Stored data:
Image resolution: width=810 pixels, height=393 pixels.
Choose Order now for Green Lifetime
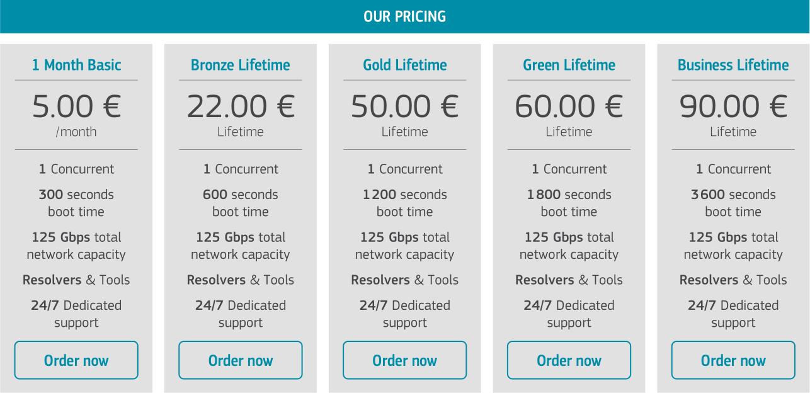coord(569,360)
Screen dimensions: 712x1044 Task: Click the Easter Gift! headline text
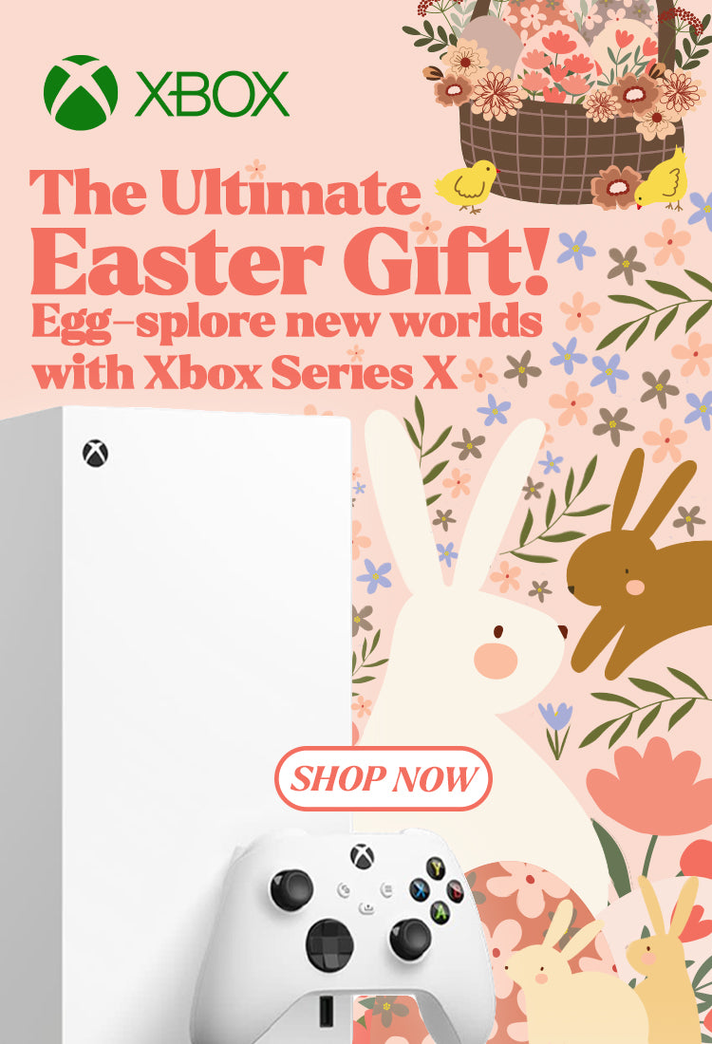(x=290, y=260)
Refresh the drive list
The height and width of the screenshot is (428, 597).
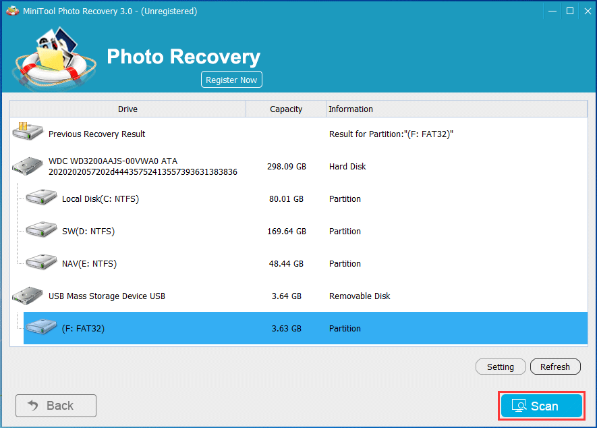click(x=555, y=367)
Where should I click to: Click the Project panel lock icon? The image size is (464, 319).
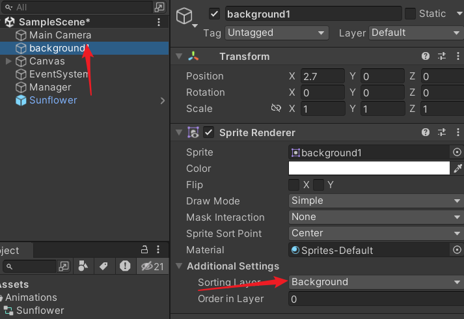click(144, 250)
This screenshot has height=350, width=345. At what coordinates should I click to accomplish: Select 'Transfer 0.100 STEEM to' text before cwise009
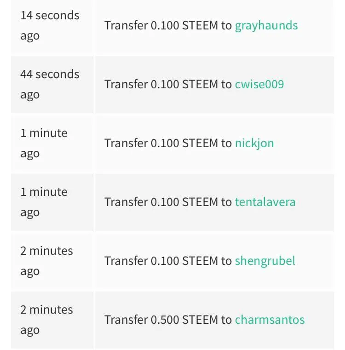(168, 84)
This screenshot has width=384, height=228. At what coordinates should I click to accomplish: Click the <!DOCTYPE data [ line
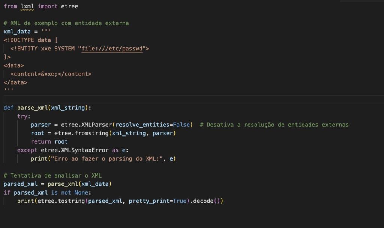pyautogui.click(x=30, y=40)
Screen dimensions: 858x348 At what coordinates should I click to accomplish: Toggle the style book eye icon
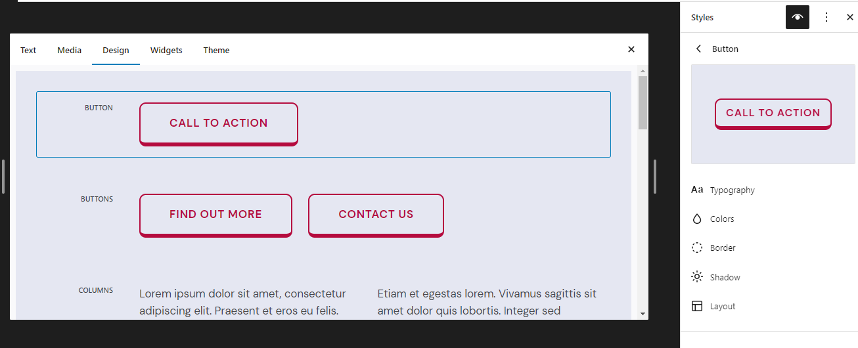[798, 17]

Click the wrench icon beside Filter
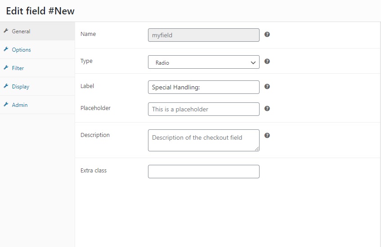click(6, 68)
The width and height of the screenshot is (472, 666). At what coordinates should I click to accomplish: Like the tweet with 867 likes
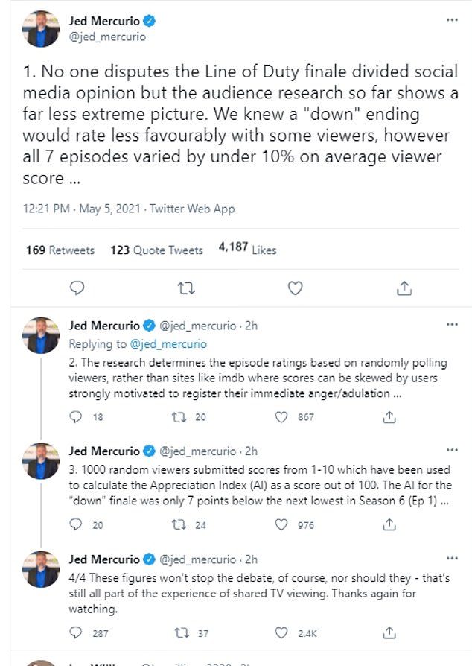tap(281, 418)
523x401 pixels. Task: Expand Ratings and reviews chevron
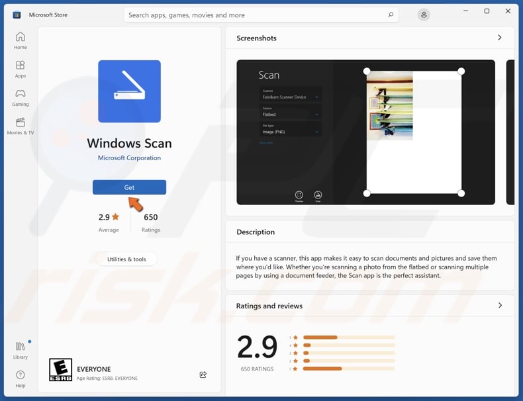tap(500, 306)
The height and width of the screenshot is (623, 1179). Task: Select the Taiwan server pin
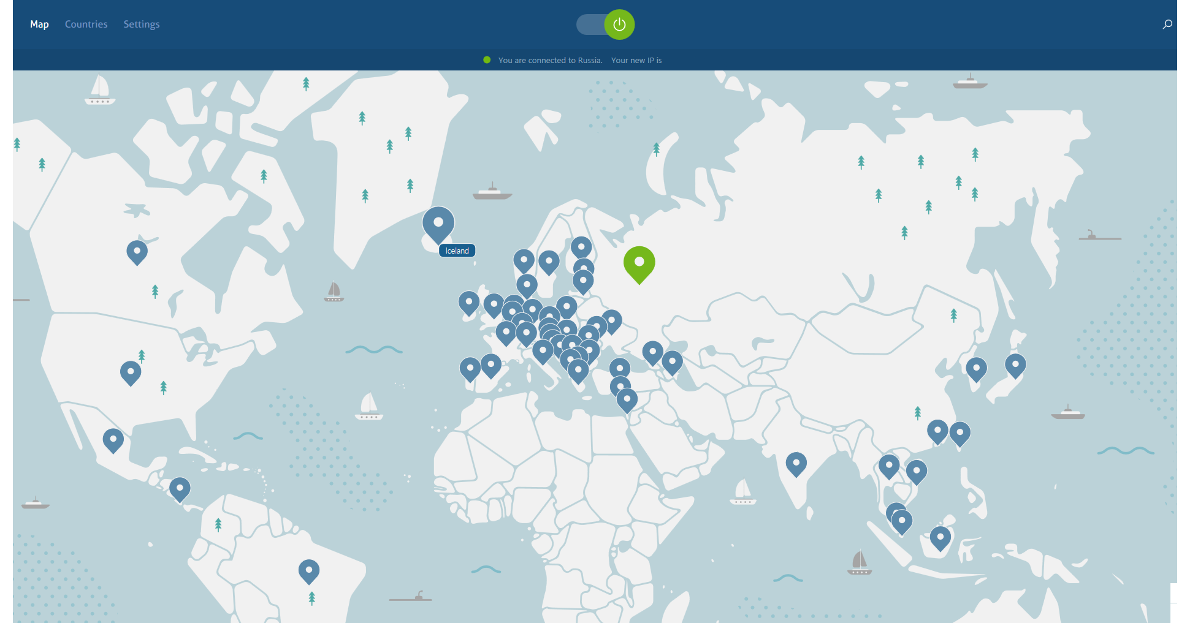(x=960, y=432)
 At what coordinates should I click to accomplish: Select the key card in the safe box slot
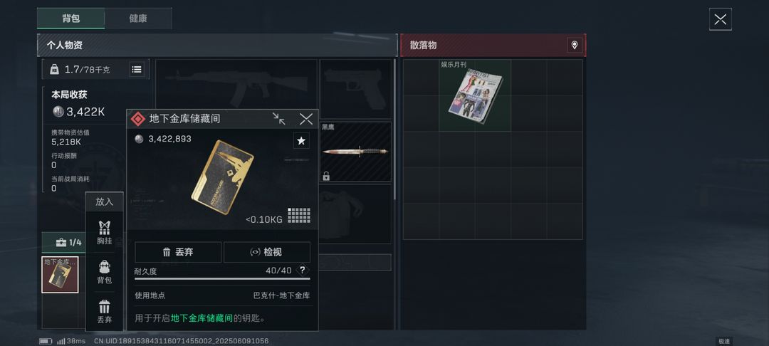[x=60, y=274]
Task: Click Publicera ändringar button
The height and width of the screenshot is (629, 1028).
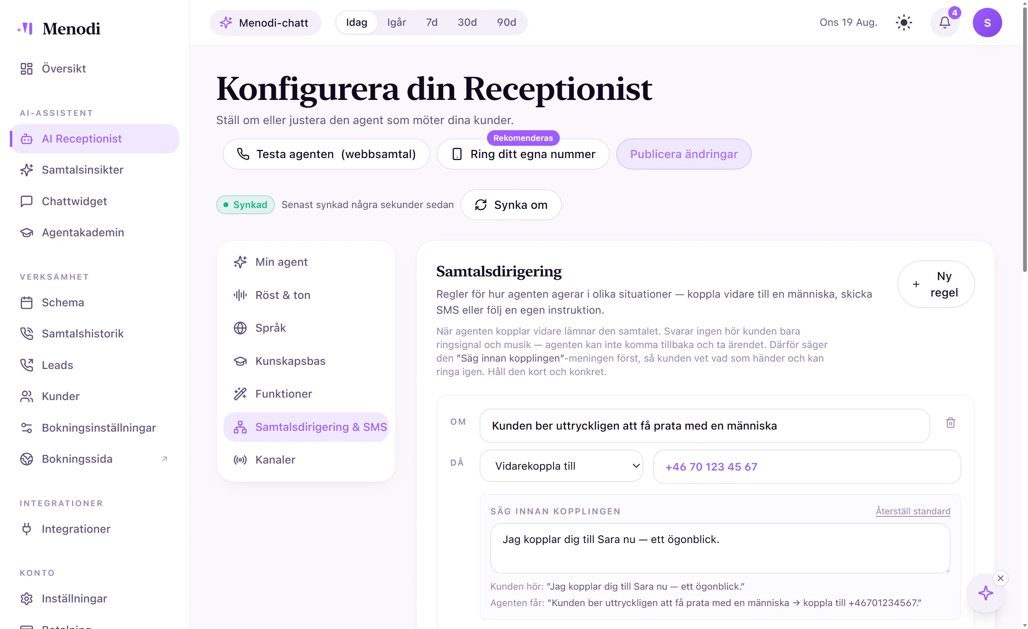Action: click(683, 154)
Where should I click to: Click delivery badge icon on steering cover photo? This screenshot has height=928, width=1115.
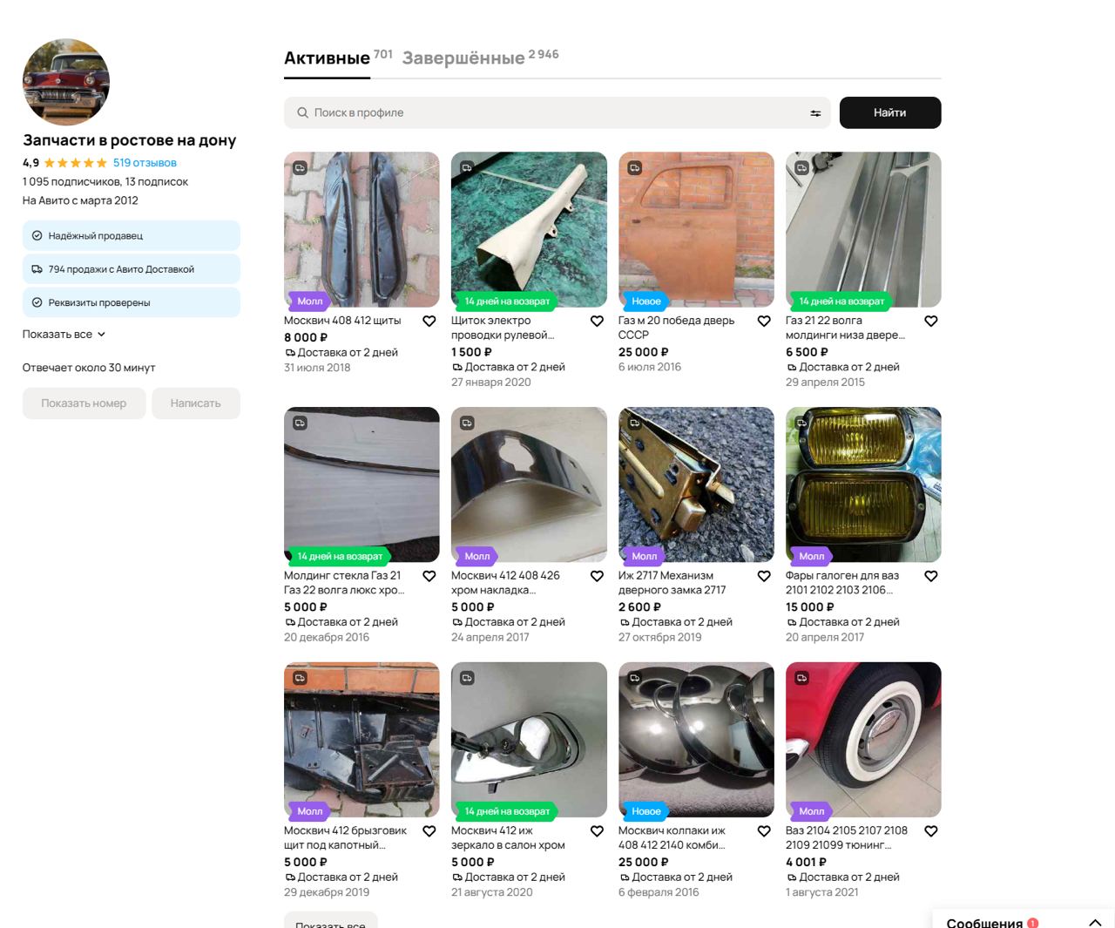467,167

* _ASSIGNMENT_
All the data above is to be transcribed exactly, with no pictures included.

* _EXERCISE OUTPUT_
Image resolution: width=810 pixels, height=393 pixels.
Choose Order now for Green Lifetime
coord(569,360)
Screen dimensions: 712x1044 Task: Click the Easter Gift! headline text
(x=290, y=260)
Refresh the drive list
The height and width of the screenshot is (428, 597).
click(x=555, y=367)
Where should I click to: Click the Project panel lock icon? The image size is (464, 319).
click(144, 250)
This screenshot has height=350, width=345. At what coordinates should I click to accomplish: Select 'Transfer 0.100 STEEM to' text before cwise009
(168, 84)
This screenshot has width=384, height=228. At what coordinates should I click to accomplish: Click the <!DOCTYPE data [ line
pyautogui.click(x=30, y=40)
Screen dimensions: 858x348 At what coordinates should I click to accomplish: Toggle the style book eye icon
[798, 17]

Click the wrench icon beside Filter
click(6, 68)
The width and height of the screenshot is (472, 666). At what coordinates should I click to accomplish: Like the tweet with 867 likes
tap(281, 418)
523x401 pixels. Task: Expand Ratings and reviews chevron
tap(500, 306)
The height and width of the screenshot is (623, 1179). Task: Select the Taiwan server pin
(x=960, y=432)
 At what coordinates should I click to accomplish: Select the key card in the safe box slot
[x=60, y=274]
Task: Click Publicera ändringar button
The height and width of the screenshot is (629, 1028).
Action: click(683, 154)
Where should I click to: Click delivery badge icon on steering cover photo? This screenshot has height=928, width=1115.
467,167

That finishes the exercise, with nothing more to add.